Washington

GOP Budget Forecasts More Security Spending Later

HHS Secretary Tom Price (Rob Kunzig/Morning Consult)

House Budget Chairman Tom Price’s budget makes one thing clear. No matter how this year’s fiscal work gets done, defense hawks will likely hope to win more security spending in the next fiscal year.

The Georgia Republican’s spending and tax blueprint, which successfully moved out of committee last week but faces steep opposition on the House floor, sticks to the broad contours of a bipartisan budget agreement last fall. It maintains a $1.07 trillion cap on discretionary spending.

But the proposed resolution also sets aside a large portion of a special war account to add to the Department of Defense’s base budget, in effect circumventing existing discretionary caps and setting the stage for supplemental war funding requests down the line. That would likely be a 2017 fight.

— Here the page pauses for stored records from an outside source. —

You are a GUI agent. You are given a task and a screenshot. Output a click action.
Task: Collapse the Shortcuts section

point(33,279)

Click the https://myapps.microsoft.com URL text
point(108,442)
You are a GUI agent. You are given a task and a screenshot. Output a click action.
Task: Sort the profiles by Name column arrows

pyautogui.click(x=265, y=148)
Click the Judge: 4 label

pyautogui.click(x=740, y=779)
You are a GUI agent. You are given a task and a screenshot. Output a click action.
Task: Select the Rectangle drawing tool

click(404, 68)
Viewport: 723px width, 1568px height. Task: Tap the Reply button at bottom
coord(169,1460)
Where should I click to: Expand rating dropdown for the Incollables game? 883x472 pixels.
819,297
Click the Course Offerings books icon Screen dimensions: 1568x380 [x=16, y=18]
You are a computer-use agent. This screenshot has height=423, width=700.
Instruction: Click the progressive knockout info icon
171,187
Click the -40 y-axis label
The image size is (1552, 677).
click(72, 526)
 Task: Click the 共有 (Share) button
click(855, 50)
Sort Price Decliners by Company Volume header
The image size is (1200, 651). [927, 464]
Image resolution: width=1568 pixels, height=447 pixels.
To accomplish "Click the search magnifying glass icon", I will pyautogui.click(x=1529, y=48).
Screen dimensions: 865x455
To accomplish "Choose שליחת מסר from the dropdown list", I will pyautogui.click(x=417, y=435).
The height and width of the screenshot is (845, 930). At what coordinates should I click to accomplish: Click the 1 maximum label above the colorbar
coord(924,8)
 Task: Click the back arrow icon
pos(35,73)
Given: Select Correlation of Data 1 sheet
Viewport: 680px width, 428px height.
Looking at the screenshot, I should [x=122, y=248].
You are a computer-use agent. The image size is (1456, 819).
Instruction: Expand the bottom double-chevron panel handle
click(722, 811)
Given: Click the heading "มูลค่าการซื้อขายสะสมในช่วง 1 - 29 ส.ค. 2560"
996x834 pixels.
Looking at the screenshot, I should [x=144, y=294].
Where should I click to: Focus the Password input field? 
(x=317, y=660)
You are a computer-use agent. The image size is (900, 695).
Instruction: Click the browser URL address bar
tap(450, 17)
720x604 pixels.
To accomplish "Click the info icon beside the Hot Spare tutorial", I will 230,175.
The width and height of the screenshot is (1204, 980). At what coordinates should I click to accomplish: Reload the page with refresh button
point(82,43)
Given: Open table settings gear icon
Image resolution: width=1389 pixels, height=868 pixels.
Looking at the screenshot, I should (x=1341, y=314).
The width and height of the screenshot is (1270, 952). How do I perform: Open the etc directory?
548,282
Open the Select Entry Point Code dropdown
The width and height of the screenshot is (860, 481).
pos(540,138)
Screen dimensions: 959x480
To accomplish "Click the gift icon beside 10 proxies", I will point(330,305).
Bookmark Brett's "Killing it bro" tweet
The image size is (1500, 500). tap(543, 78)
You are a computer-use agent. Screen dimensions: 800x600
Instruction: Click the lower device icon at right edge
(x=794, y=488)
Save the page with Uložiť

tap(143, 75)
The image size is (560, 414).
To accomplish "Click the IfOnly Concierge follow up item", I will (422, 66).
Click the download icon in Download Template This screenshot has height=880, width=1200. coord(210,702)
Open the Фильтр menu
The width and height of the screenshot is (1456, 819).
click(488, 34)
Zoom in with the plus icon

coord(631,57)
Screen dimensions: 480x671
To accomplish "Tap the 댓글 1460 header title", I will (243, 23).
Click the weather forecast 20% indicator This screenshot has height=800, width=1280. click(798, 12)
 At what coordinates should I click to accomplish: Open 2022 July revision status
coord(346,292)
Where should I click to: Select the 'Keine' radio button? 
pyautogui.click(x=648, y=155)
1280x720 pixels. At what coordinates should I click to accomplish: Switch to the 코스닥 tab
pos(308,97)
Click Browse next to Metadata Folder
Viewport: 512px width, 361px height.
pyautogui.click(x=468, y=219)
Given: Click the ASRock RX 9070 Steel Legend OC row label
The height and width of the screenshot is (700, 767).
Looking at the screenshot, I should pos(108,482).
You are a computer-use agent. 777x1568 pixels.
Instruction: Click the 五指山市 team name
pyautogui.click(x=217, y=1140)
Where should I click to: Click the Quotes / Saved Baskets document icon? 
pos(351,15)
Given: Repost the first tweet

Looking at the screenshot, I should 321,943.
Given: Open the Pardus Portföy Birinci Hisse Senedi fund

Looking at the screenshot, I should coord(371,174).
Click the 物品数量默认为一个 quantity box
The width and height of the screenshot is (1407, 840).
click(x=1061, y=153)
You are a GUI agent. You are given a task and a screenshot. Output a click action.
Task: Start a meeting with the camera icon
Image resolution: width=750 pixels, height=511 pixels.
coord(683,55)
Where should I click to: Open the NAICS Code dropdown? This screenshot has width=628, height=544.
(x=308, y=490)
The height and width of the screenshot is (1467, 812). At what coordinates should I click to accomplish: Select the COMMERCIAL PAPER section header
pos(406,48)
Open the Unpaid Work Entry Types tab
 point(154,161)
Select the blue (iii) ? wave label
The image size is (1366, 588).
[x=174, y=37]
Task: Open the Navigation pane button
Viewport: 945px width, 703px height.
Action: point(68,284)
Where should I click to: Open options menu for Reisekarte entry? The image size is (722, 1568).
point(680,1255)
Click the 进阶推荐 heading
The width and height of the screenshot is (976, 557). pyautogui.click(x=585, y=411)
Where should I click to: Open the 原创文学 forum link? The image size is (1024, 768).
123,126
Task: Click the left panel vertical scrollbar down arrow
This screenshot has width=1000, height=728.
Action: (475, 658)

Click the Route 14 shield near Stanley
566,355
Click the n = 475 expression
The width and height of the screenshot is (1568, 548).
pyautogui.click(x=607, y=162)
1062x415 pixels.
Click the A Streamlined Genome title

The Overseas Contingency Operations account (OCO) is intended to fund emergency war and foreign aid operations at the Departments of Defense and State. The idea is to provide legislators with the flexibility to fund critical overseas missions without straining normal departmental budgets. OCO is an off-budget account, meaning that it is not subject to discretionary limits imposed in base budgets.

In recent years, the lines have blurred between what should be funded out of OCO accounts and what should be funded out of the base budget. It has now become routine to use some OCO funding to make up for defense shortfalls imposed by spending caps.

Last fall’s budget agreement set OCO spending at around $74 billion for the current fiscal cycle, with $59 billion for defense operations and $15 billion for non-security programs. The budget deal set the same level again for fiscal year 2017, and this year’s White House budget followed suit.

Price’s budget keeps to the $74 billion OCO threshold for fiscal year 2017, but it explicitly assumes that $23 billion of the OCO allotment would be added to the Defense budget.

“The first and foremost responsibility of the federal government is to protect and defend the American people,” budget documents say. “Utilizing OCO funding to support base defense requirements has enjoyed bipartisan support in the past when allowable defense resources under existing statutory limits were insufficient to fully fund national defense needs.”

As a result, the budget outline shortchanges the administration’s estimate of actual OCO needs. If the Department of Defense burns through the smaller OCO sum from the budget before the end of the fiscal year, lawmakers would either have to siphon funds from the non-defense OCO accounts or process requests for supplemental war spending down the line.

Either option would almost certainly cause Democrats to call for boosts in funding to non-security priorities. They have consistently sought and won parity in defense and non-defense spending increases, both for OCO accounts and discretionary spending programs.

“If the Republicans are doing more to backfill the base defense budget Democrats will want to do more to backfill the non-defense budget, which is done through the base international request,” said Ed Lorenzen, a senior adviser at the Committee for a Responsible Federal Budget. “This becomes particularly tricky if Republicans decide to go down a path on appropriations which requires Democratic support.”

The tension sets up a familiar pattern for GOP fiscal conservatives, who note that requests for more defense money by fellow Republicans almost always lead to further spending on Democratic priorities in turn.

House Freedom Caucus member Rep. Mick Mulvaney (R-S.C.) predicted this precise scenario at Heritage Action’s Conservative Policy Summit in February.

“[Republicans] who want to spend more money are going to try to increase the war budget,” Mulvaney said. “Most people are afraid to vote against the Defense Department in the Republican Party.”

“Democrats are happy to see this, because for every penny that we ask for in additional military spending, they will invariably ask for additional spending on the social side,” he continued. “And we will give it to them because we can’t afford not to.”

Of course, House Republicans seem unlikely to adopt Price’s budget plan, so the precise allocation of OCO funds may be an academic discussion. But it signals that defense champions will likely be angling to win more funding later on.

OCO funding additions could be attached to any number of potential fiscal measures, such as individual appropriations bills. If the extra money is needed this year, which is unlikely, it could also be put onto a stopgap funding bill in September or a catchall omnibus.